Similar mutations have been identified since then, but there is still no way to treat or prevent the loss of night vision.

Now, University of Pennsylvania researchers have used gene therapy to do just that in a canine version of the inherited retinal disorder.

The success in six dogs paves the way for clinical trials in humans, perhaps in just a few years, and comes as gene therapy raises hopes for turning debilitating hereditary eye diseases into treatable conditions.

The trailblazing blindness drug, Luxturna — developed by Spark Therapeutics and scientists at Penn and Children's Hospital of Philadelphia — was approved last December by the U.S. Food and Drug Administration to restore some sight in a different inherited form of blindness.

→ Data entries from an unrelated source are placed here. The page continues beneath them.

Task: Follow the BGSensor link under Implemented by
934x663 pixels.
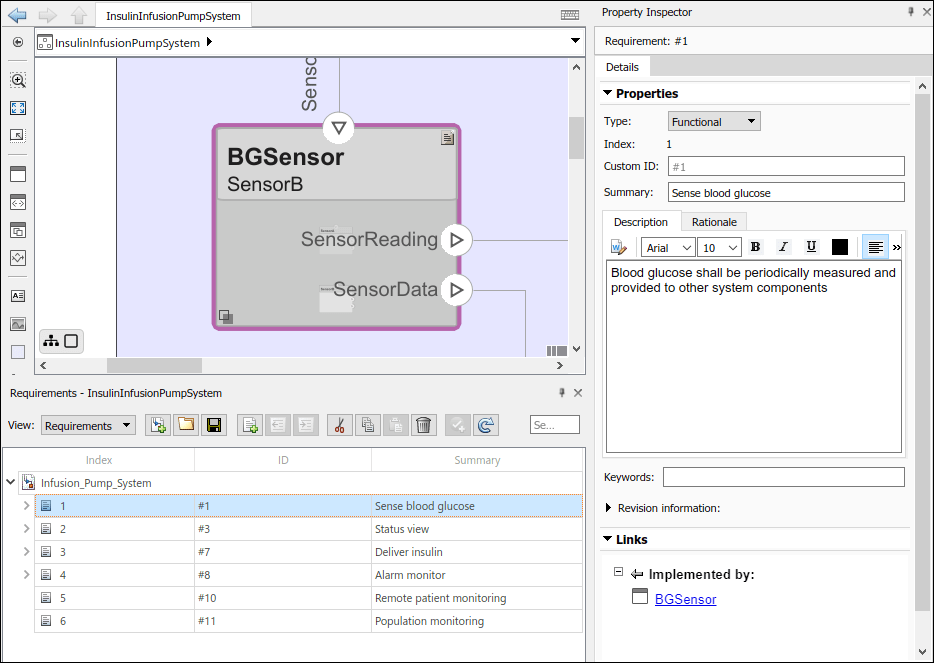Action: [x=685, y=598]
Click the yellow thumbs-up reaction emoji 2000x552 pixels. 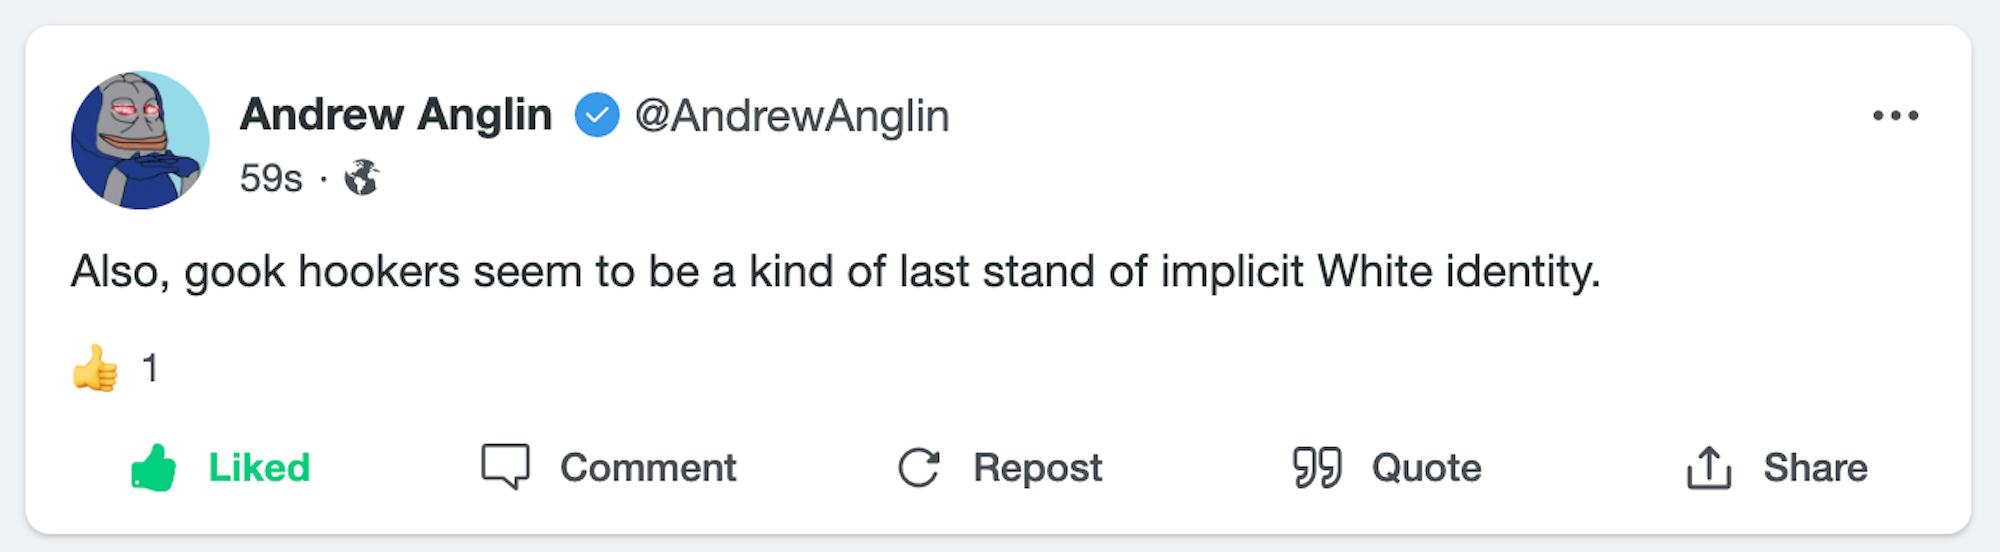pyautogui.click(x=96, y=368)
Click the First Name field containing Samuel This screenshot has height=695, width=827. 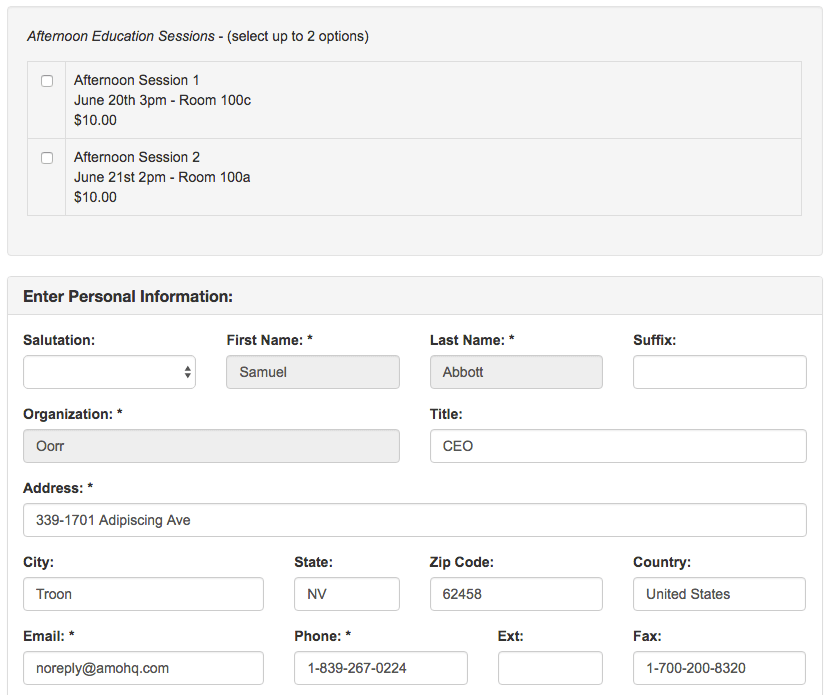(x=313, y=372)
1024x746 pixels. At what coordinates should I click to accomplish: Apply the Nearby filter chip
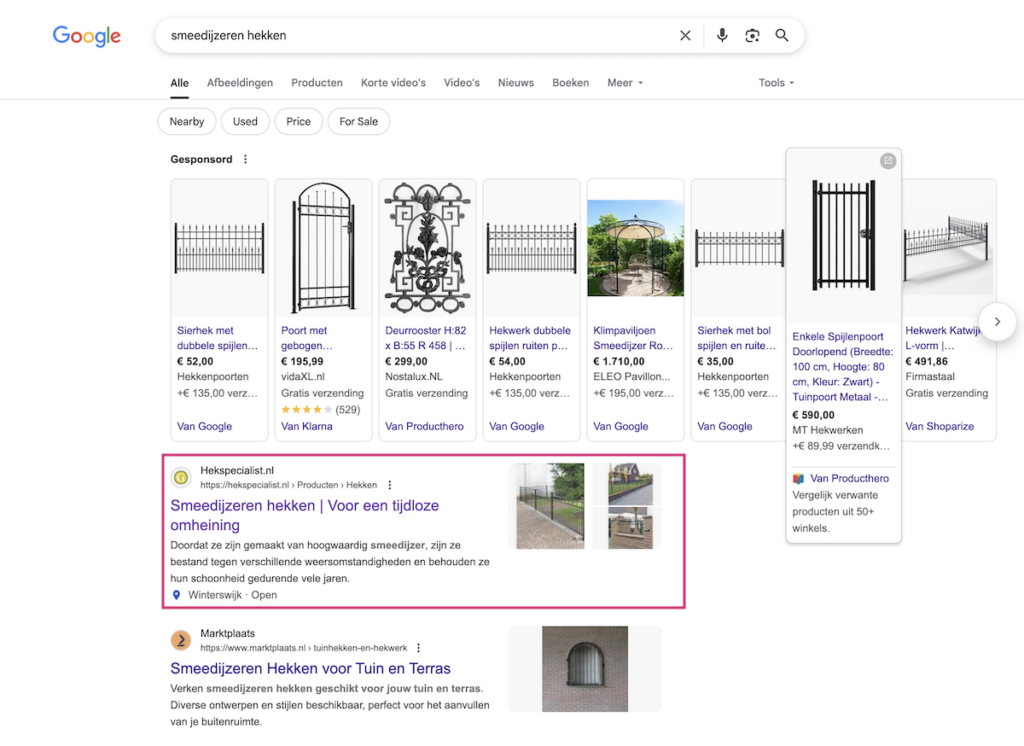187,122
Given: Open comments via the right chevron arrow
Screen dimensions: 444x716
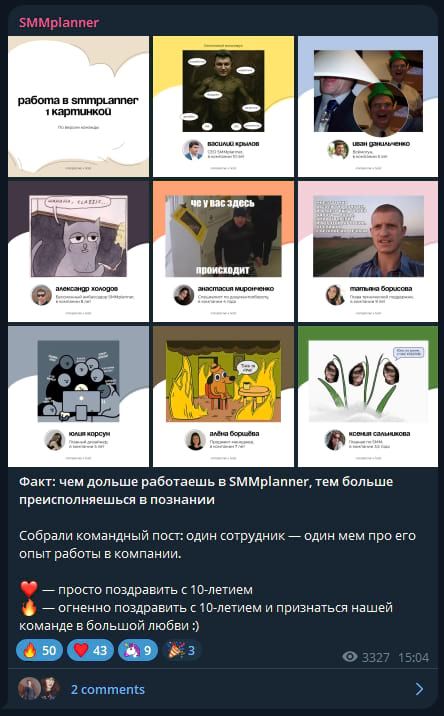Looking at the screenshot, I should pos(419,689).
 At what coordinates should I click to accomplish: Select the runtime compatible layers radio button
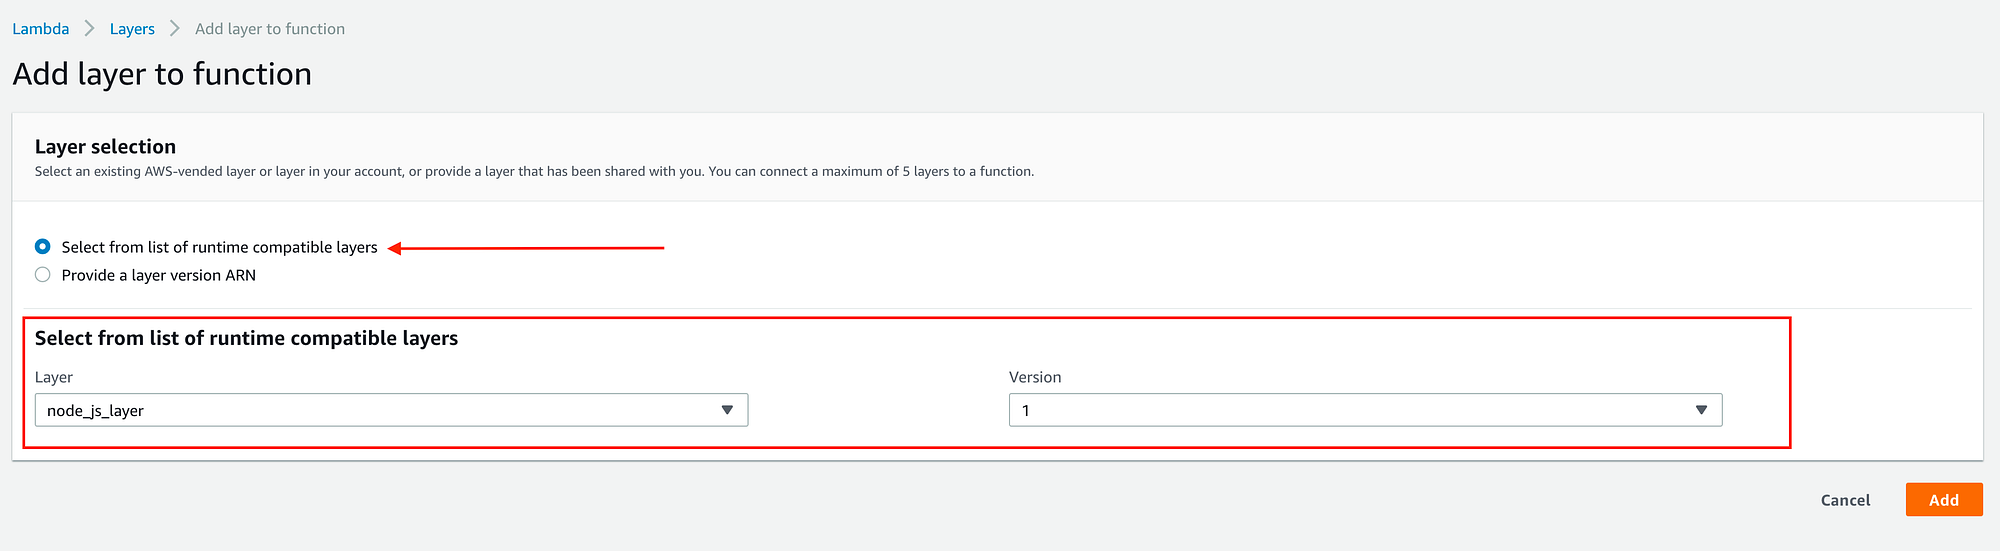point(43,246)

The new research was conducted by Penn's School of Veterinary Medicine and the Perelman School of Medicine in collaboration with the University of Florida. "This is a huge step forward," said Stephen Rose, chief scientific officer of Foundation Fighting Blindness, one of the funders of the research.

The light-sensing protein that turns destructive is called rhodopsin. Normally, this molecule — located in the rod cells of the retina — converts dim light into electric signals that the retina sends to the brain, which interprets them as images. But in mutated form, rhodopsin ruins the rod cells.

Rhodopsin gene mutations account for about 20 percent of all cases of retinitis pigmentosa, a group of inherited retinal diseases that rob people of night and peripheral vision before progressing to blindness.

Over the past 20 years, rhodopsin mutations have basically defied gene therapy, which involves using an inactivated virus, called a vector, to ferry corrective genetic material into cells. One challenge has been the dominance of rhodopsin mutations; a person who inherits just one copy of the defective gene develops the disease. What's more, about 150 mutations have been identified.

The Penn team overcame that by disabling both the abnormal and normal copies of the rhodopsin gene — so the specific mutation didn't matter — while simultaneously providing a healthy copy to make the vital protein.

"For 38 years, we've known one of the most common causes of retinal degeneration, and yet we've had no success in treating it," said Artur V. Cideciyan, an ophthalmologist at Penn's Scheie Eye Institute and co-lead author of the paper. "With these results, we can start working toward treating these mutations … in humans."